Location: Foreign Animal Disease Research
Title: A partial deletion in non-structural protein 3A can attenuate foot-and-mouth disease virus in cattle Authors
|Gladue, Douglas -|
|Bracht, Alexa -|
|O'Donnell, Vivian -|
|Fernandez-Sainz, Ignacio -|
|Fletcher, Paige -|
|Piccone, Maria -|
Submitted to: Virology
Publication Type: Peer Reviewed Journal
Publication Acceptance Date: August 5, 2013
Publication Date: November 1, 2013
Citation: Pacheco Tobin, J., Gladue, D.P., Holinka-Patterson, L.G., Arzt, J., Bishop, E.A., Smoliga, G.R., Pauszek, S.J., Bracht, A.J., O'Donnell, V., Fernandez-Sainz, I., Fletcher, P., Piccone, M.E., Rodriguez, L.L., Borca, M.V. 2013. A partial deletion in non-structural protein 3A can attenuate foot-and-mouth disease virus in cattle. Virology. 446(1-2):260-267. Interpretive Summary: Foot-and-mouth disease (FMD) continues to be one of the most economically devastating disease of livestock worldwide. There is limited information regarding the specific role of FMD virus proteins in determining host susceptibility. This work deals with the role of one of the FMDV non-structural proteins (3A) in determining disease in cattle and swine. Previous reports had suggested a possible relationship between a deletion in a particular region of the 3A protein and inability to produce disease in cattle, but these results were not conclusive. Here we report the construction of a mutant FMDV of the O1Campos subtype, having deleted an area of 20 amino acids in protein 3A. This virus was fully attenuated in cattle but not in swine. The results presented here unequivocally demonstrated that a 20 amino acid region of the 3A protein is responsible for determining the attenuation of the virus in cattle. This information will be applied to future development of better vaccines against this important disease.
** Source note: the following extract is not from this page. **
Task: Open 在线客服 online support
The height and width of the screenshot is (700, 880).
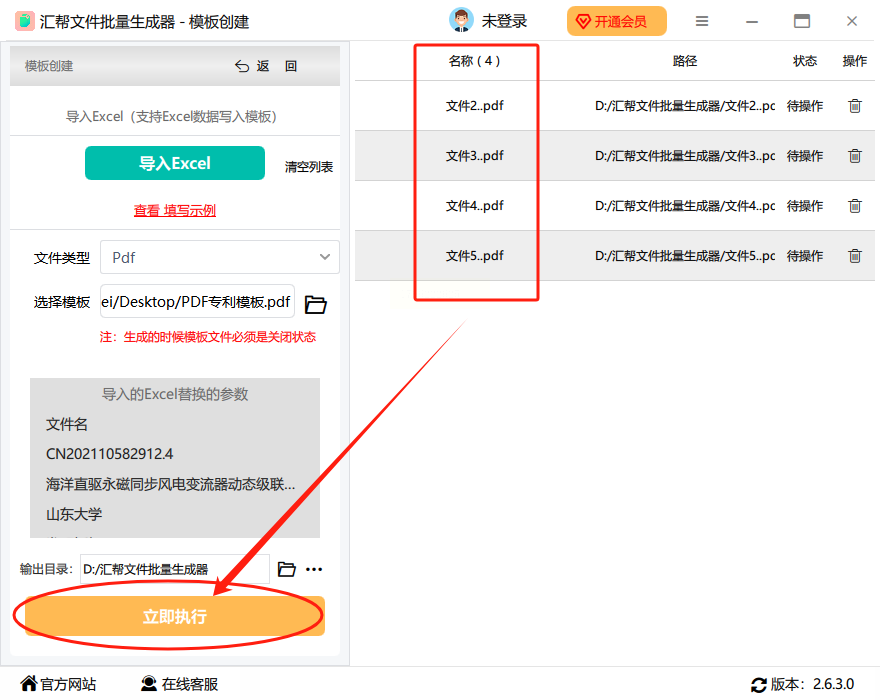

Technical Abstract: The role of non-structural protein 3A in foot-and-mouth disease virus (FMDV) on the virulence in cattle has received significant attention. Particularly, a characteristic 10–20 amino acid deletion has been implicated as being responsible for virus attenuation in cattle: a 10 amino acid deletion in the naturally occurring, porcinophilic FMDVO1Taiwanese strain, and an approximate 20 amino acid deletion found in egg-adapted derivatives of FMDV serotypes O1 and C3. Previous reports using chimeric viruses linked the presence of these deletions to an attenuated phenotype in cattle, although results were not conclusive. We report here the construction of a FMDV O1Campos variant differing exclusively from the highly virulent parental virus in a 20 amino acid deletion between 3A residues 87–106, and its characterization in vitro and in vivo. We describe a direct link between a deletion in the FMDV 3A protein and disease attenuation in cattle.